◆ **Task requirements**
Print exactly and only the lines that run from the one containing "This screenshot has width=1369, height=756." through the end of the material, please, omitting pictures.

┄┄┄┄┄┄

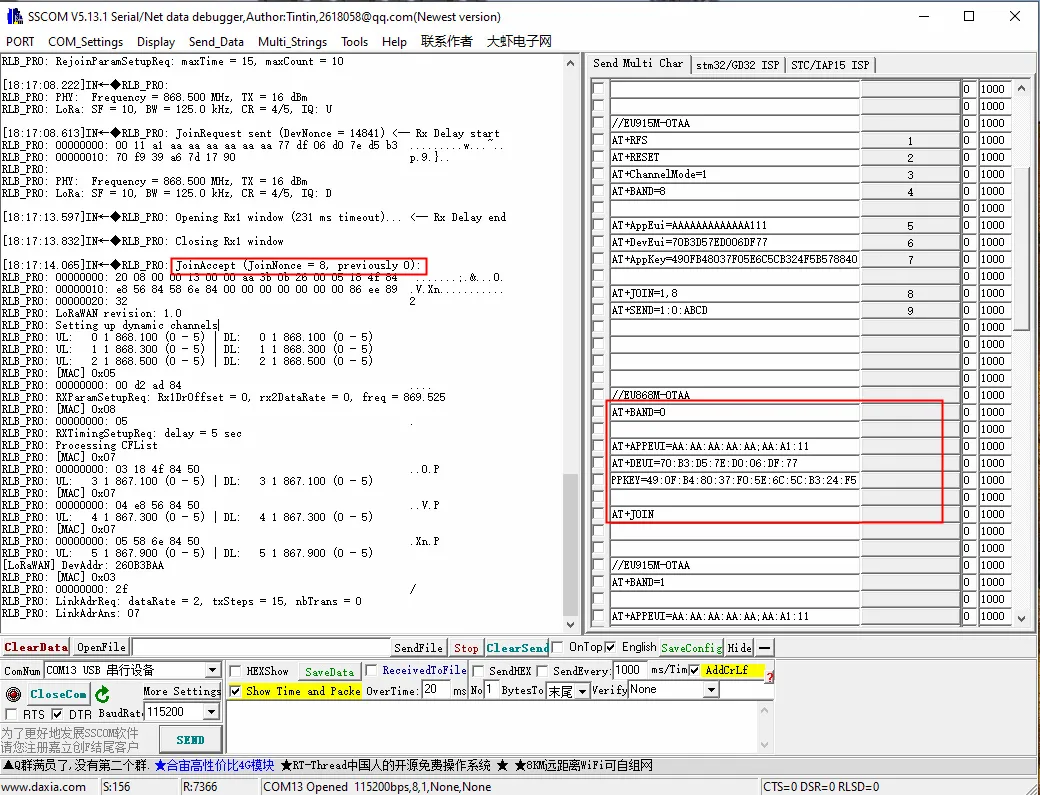Click the receive log vertical scrollbar
Screen dimensions: 1040x795
point(570,343)
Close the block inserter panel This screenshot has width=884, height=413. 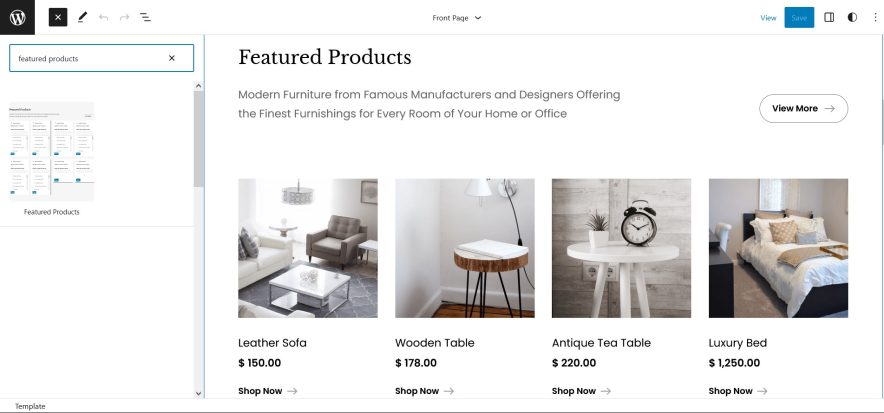[58, 17]
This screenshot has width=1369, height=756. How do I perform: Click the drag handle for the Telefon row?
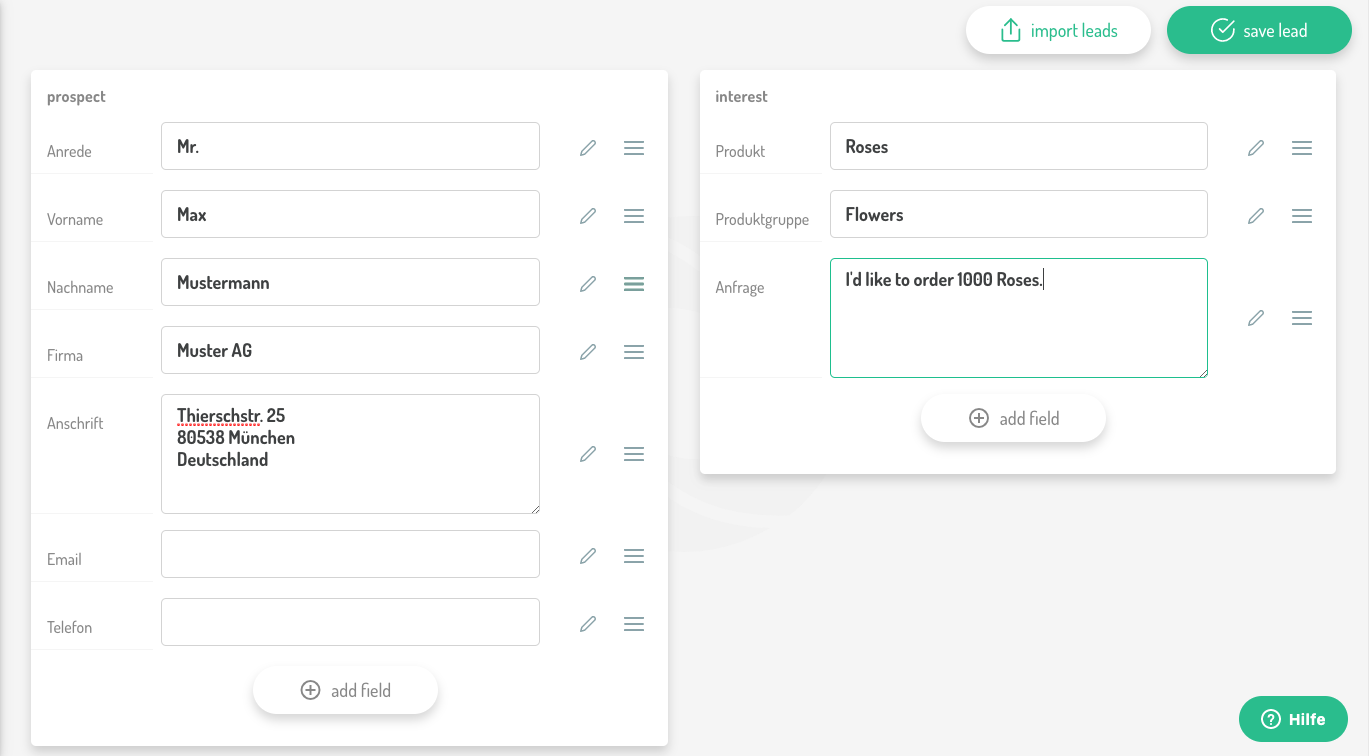633,624
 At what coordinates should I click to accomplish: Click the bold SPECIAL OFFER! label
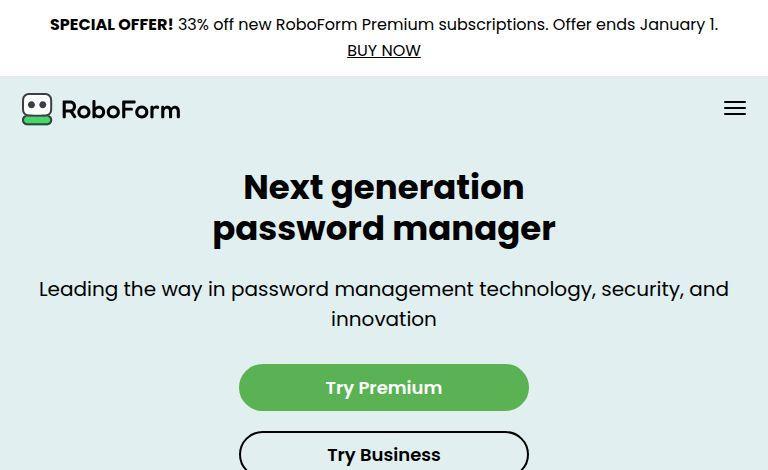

┄┄┄┄┄┄

◆ **Solution**
This screenshot has width=1369, height=756. How do I perform: Click the drag handle for the Telefon row?
633,624
 At what coordinates should I click to accomplish: Click the bold SPECIAL OFFER! label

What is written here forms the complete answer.